Operator: [Operator Instruction]. Our first question comes from Jon Chappell of Evercore ISI. Go ahead, please.

Jon Chappell: Thank you. Good morning. Good afternoon. So, Chris, you ended about two pages early in the presentation. If you go down a couple more pages, you have 15 time charters, which is just less than 15% of your fleet. Interestingly, you haven't commenced one in about a year and a third, so it feels like the time charter market is becoming a little deeper. The contract rates continue to push higher. We're two-plus years into this up cycle. Has there been any consideration of increasing the time charter out exposure to the fleet as we go through the rest of this year and into next?

Robert Bugbee: Jon, it's Robert. I think if we look at this historically, first of all, we've been very confident in the actual market, that it would provide a better return than time charter, which it has and still continues to do so. And also, we've been deleveraging, which is allowing us to take a more spot approach. And we've been selling assets. And the math would tell you that it's better to sell the assets than to put the vessel on time charter, or has told us that. That relationship may change. We don't know. We've also been focused on, let's say, pruning the age of our fleet. So, we've now got rid of all vessels that are older than 10 years. And we will continue to look at time charters opportunities. I would expect that this would be, let's say, the next place. We're confident, let's say, in the age of the fleet, we would still look at selling ships, as Emanuele was pointing out in his talk, related to just the NAV to stock price ratio. But, again, there's no desperate need to do that. We'll just take that opportunity, like we've done before. But we're in the market, watching it and we're not anxious to fix. But on the other hand, we're happy to fix, too.

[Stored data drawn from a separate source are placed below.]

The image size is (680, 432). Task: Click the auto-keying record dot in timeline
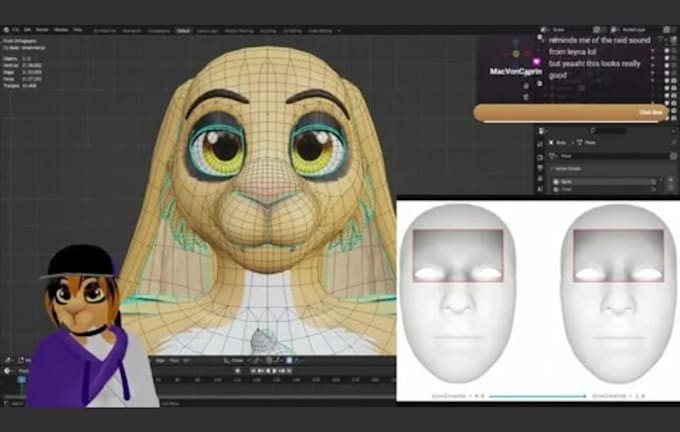(x=238, y=371)
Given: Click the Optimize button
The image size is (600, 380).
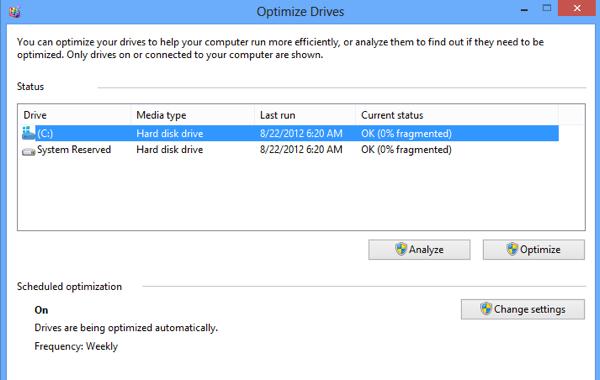Looking at the screenshot, I should [x=534, y=250].
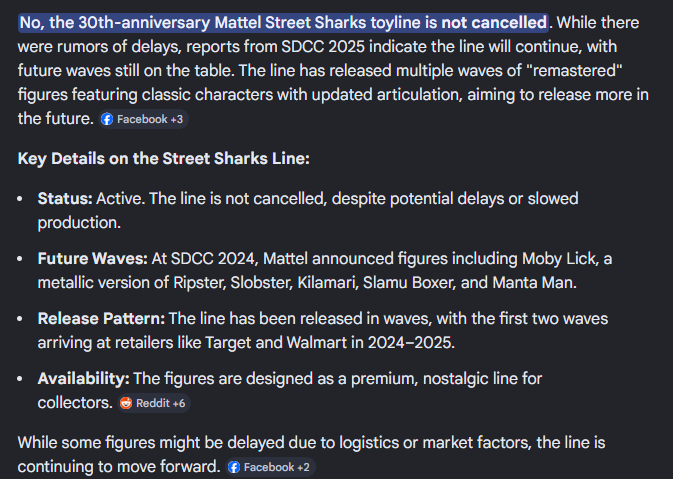Click the bold "Release Pattern:" label
This screenshot has height=479, width=673.
click(101, 319)
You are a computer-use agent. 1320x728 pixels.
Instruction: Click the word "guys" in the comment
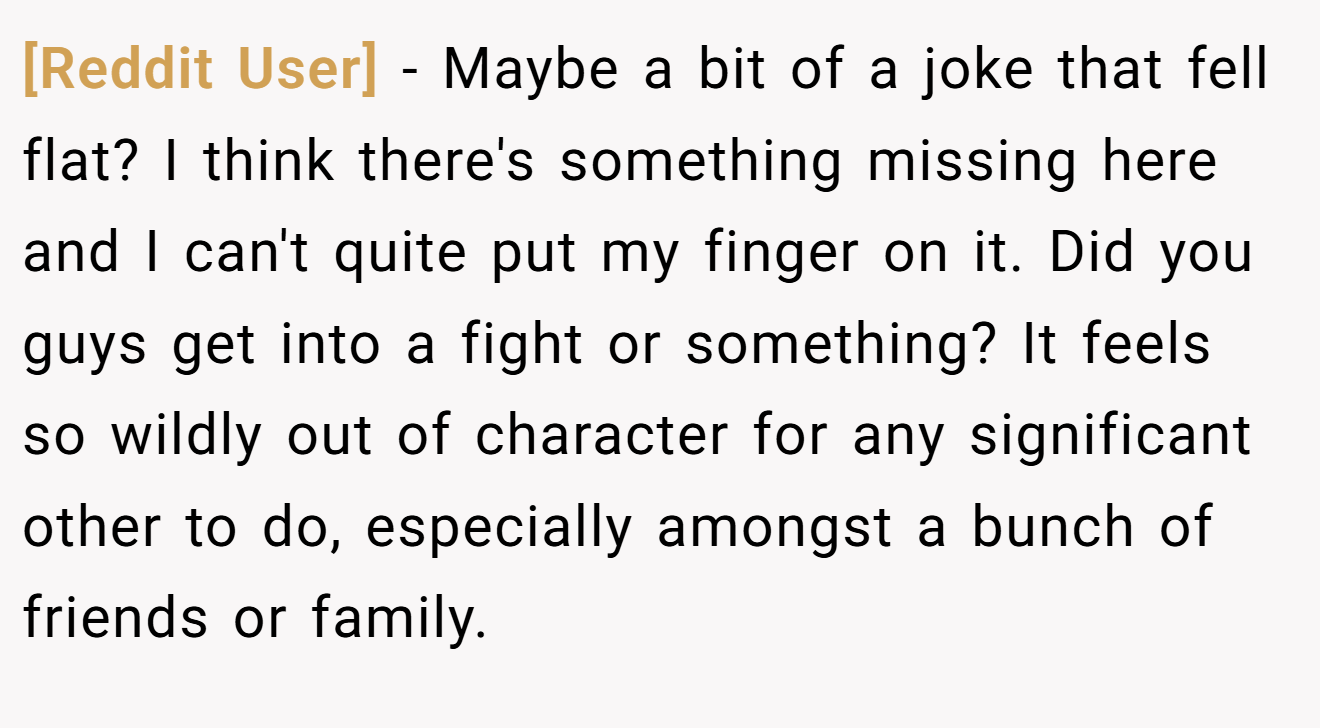coord(85,345)
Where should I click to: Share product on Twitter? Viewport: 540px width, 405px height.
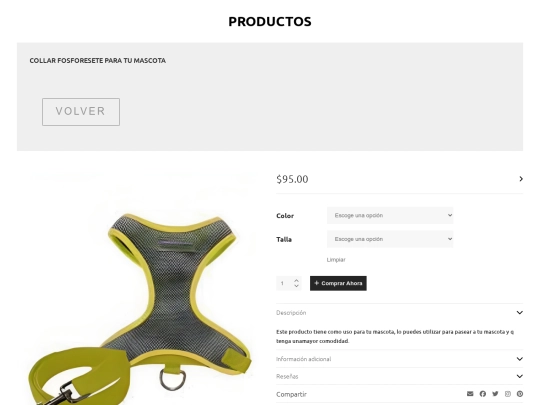coord(495,394)
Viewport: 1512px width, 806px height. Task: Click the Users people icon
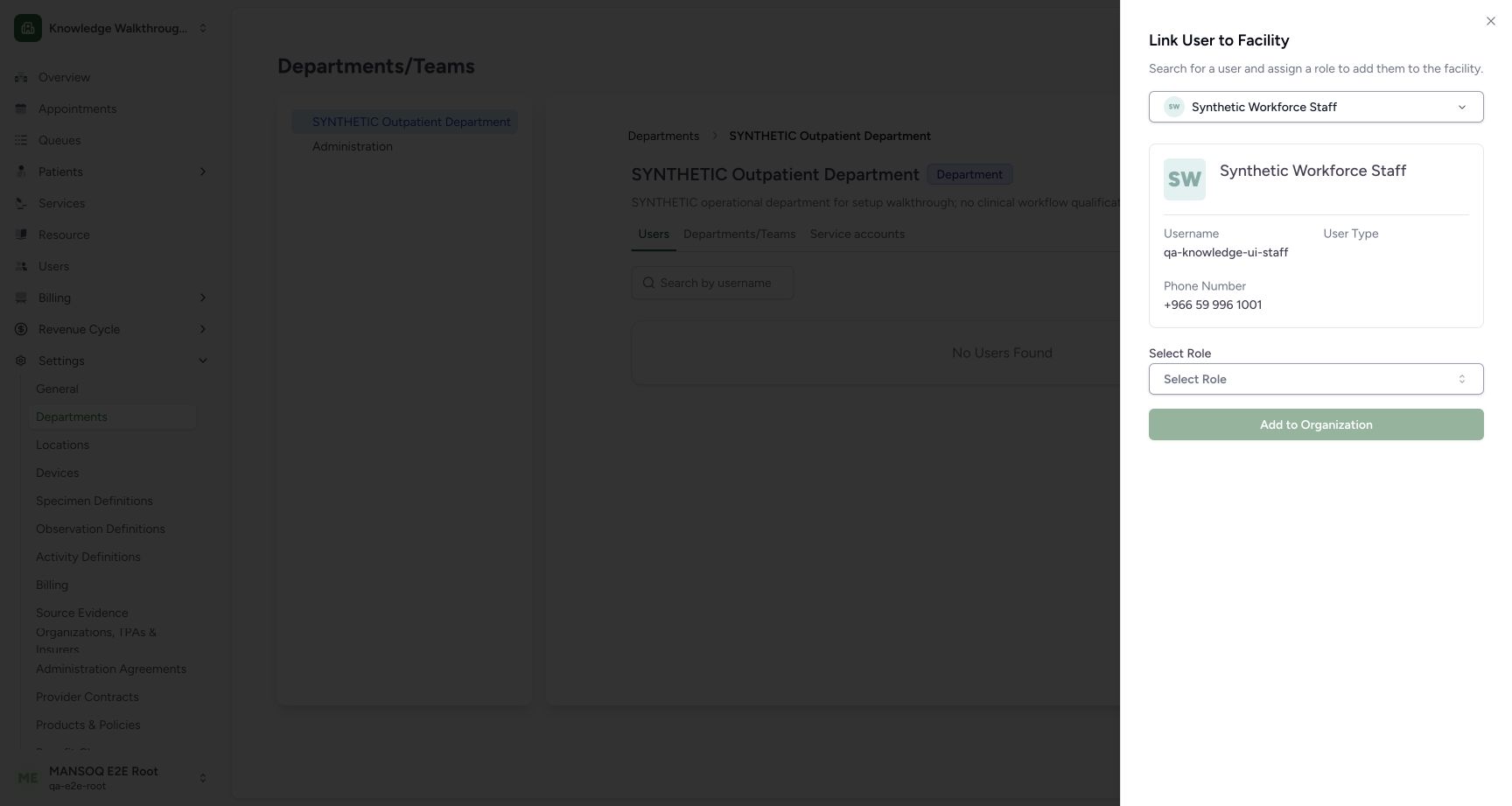(x=21, y=266)
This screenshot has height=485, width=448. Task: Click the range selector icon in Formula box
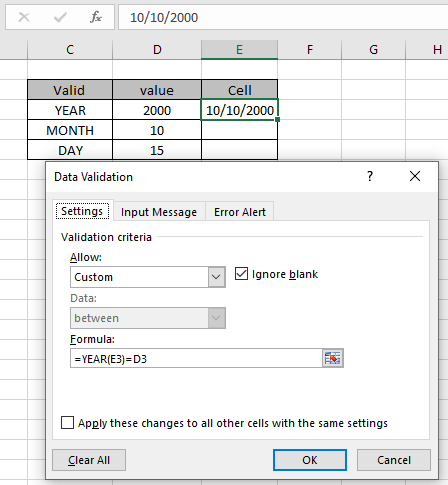click(332, 358)
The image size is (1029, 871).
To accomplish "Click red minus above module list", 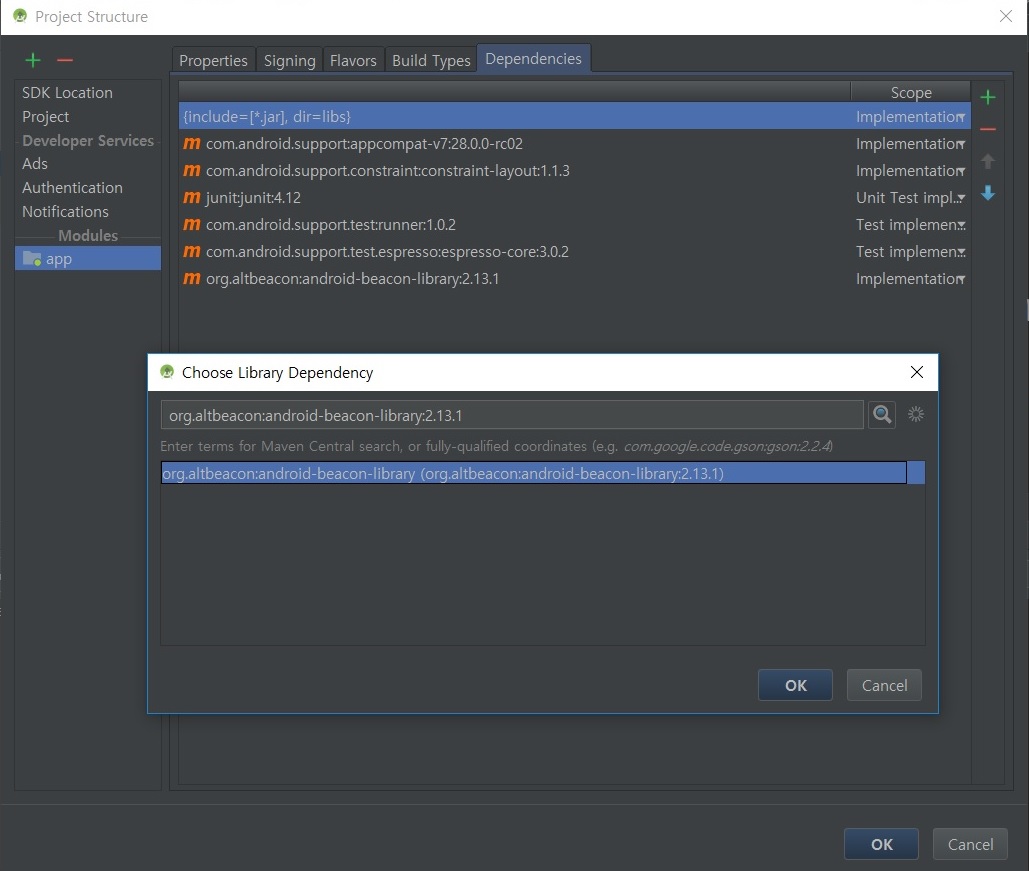I will [x=65, y=61].
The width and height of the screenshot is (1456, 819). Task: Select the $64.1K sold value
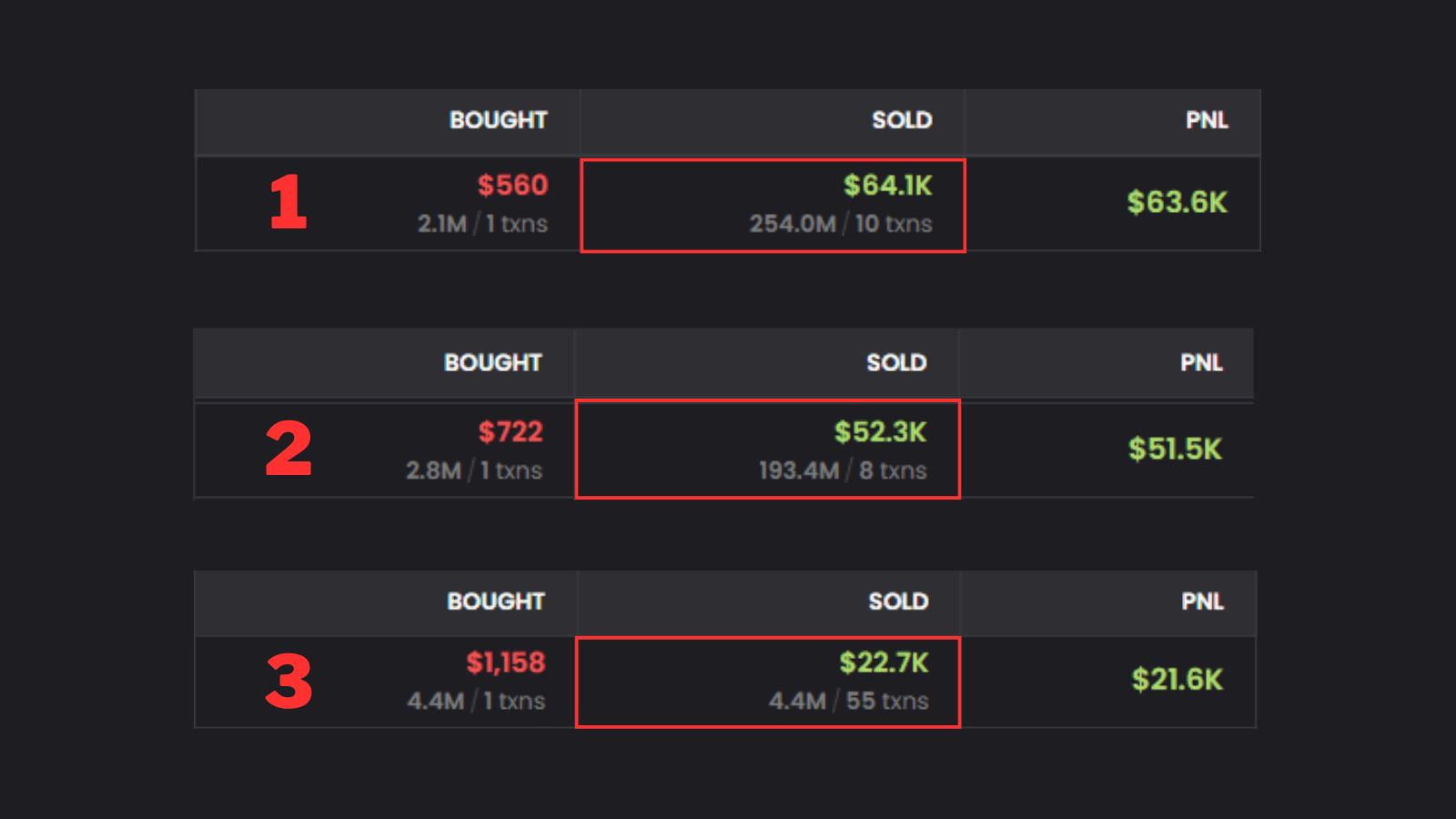[x=887, y=186]
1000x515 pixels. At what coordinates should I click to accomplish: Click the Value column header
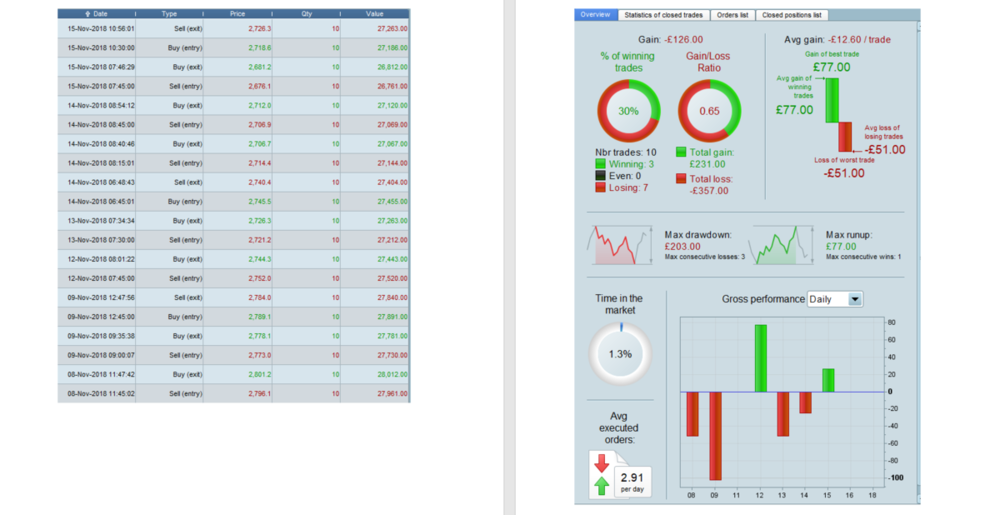(x=374, y=14)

Jon Chappell: Yep. Okay. Second question, maybe for James. I was reading last night that Russia is considering putting another export ban on diesel. Can you just remind us, I know it was pretty short-lived the last time they did that, but the impact on the market during that last period and how you maybe think about the compare and contrast to what another diesel export ban from Russia could mean to the product market in the near term?

James Doyle: Jon, you're right. It was very short-lived. We have seen Russian exports decline by about 300,000 barrels a day, from kind of the 1.7 range to the 1.4 over the last couple months. About a million barrels of that is distillate. So to frame that, you would basically lose about 1 million barrels of distillate in the market, which has been going to MED and Africa and Middle East. So that would have to come most likely from the Middle East or the Atlantic Basin to make up for it and would certainly tighten the market, especially as you kind of get towards fall maintenance here where distillate inventories start to build.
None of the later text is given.